Task goal –
Which lines in the items below contain the string "logo", with case counting? Show each of them in full.

Data records –

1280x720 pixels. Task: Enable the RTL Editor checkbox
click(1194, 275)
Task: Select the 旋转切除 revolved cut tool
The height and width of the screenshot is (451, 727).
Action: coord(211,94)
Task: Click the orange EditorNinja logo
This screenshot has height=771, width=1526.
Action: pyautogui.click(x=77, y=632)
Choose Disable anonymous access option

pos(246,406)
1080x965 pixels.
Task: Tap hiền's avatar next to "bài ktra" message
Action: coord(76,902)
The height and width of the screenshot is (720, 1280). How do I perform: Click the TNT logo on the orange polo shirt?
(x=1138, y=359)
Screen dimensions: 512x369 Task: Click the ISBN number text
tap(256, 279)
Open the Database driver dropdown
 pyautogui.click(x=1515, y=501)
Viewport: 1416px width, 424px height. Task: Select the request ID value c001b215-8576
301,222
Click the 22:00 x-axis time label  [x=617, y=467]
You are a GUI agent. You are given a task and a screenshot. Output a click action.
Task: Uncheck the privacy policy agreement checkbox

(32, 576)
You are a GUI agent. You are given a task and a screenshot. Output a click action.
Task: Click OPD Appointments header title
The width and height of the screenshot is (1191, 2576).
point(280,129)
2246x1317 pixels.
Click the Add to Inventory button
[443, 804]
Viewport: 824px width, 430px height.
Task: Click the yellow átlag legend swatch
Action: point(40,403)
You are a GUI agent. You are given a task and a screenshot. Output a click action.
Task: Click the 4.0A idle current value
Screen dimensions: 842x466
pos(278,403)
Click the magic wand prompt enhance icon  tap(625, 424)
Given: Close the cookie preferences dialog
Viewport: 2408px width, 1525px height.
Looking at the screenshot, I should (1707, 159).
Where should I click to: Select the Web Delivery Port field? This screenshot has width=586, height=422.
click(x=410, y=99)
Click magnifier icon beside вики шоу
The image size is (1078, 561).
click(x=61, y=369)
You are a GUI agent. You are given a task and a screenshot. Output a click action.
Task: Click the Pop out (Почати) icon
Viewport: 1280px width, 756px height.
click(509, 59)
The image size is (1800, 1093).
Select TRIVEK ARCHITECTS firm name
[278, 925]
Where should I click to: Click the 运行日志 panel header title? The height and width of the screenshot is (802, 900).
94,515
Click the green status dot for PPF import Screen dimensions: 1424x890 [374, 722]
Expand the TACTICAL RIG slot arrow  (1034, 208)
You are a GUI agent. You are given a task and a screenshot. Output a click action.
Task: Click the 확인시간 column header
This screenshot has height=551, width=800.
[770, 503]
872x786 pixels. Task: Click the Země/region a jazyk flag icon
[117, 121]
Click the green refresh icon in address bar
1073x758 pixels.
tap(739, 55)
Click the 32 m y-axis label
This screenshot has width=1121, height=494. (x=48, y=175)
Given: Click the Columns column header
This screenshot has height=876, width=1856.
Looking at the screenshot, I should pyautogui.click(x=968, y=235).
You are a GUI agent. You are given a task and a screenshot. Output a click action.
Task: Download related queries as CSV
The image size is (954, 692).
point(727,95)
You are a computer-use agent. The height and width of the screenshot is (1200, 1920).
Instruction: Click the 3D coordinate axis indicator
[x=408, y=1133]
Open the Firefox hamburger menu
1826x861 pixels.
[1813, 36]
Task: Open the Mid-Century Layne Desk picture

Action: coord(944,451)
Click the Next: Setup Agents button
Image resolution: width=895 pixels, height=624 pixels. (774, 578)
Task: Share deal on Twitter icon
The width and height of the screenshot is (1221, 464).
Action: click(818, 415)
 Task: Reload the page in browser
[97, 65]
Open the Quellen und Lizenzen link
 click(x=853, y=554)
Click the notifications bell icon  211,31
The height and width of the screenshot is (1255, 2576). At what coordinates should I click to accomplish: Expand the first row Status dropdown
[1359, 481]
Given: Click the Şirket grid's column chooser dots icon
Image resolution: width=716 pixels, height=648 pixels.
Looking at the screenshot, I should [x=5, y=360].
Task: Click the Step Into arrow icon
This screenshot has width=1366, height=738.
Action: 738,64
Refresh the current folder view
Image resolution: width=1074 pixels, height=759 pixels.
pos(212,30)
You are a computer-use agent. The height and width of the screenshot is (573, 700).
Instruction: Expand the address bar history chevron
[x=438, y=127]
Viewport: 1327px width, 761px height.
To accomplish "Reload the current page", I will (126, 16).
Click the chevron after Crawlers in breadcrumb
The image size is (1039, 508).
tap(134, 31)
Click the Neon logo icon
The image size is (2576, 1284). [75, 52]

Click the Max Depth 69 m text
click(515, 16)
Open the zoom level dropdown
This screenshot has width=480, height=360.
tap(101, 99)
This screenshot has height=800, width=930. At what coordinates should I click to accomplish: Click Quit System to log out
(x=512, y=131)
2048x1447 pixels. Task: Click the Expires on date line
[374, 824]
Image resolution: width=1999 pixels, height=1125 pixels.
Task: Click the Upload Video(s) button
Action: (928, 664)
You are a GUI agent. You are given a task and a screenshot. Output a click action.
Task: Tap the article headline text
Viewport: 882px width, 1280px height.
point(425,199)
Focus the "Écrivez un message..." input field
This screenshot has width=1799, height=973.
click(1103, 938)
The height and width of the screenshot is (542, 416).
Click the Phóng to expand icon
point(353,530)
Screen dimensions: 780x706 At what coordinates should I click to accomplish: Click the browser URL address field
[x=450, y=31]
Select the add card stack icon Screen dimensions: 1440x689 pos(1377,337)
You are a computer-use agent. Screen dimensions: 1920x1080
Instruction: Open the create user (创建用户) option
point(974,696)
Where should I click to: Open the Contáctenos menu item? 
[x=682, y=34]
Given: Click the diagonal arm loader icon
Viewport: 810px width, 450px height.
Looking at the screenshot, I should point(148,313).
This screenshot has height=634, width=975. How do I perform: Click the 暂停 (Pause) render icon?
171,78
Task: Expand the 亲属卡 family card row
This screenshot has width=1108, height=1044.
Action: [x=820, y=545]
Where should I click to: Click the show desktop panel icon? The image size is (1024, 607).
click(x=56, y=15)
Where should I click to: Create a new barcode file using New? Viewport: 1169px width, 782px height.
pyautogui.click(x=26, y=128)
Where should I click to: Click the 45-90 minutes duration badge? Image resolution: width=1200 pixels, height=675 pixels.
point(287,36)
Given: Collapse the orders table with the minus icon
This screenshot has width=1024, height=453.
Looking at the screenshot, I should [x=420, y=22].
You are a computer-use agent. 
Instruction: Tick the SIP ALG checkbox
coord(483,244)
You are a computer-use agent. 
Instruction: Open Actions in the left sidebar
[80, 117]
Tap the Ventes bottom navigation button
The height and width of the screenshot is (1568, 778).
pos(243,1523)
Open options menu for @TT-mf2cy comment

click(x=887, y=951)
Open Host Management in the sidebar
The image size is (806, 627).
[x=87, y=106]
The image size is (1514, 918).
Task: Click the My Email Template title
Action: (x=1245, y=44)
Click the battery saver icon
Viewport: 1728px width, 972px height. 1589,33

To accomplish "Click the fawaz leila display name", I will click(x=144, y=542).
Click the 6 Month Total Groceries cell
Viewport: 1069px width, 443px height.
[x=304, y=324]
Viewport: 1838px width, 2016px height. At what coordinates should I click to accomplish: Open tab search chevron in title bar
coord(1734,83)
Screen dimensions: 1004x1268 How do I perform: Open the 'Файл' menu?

Answer to this exercise –
Task: Click the orange EditorNinja logo
The height and width of the screenshot is (720, 1280). How do I perform: Click the TNT logo on the orange polo shirt?
Click the Neon logo icon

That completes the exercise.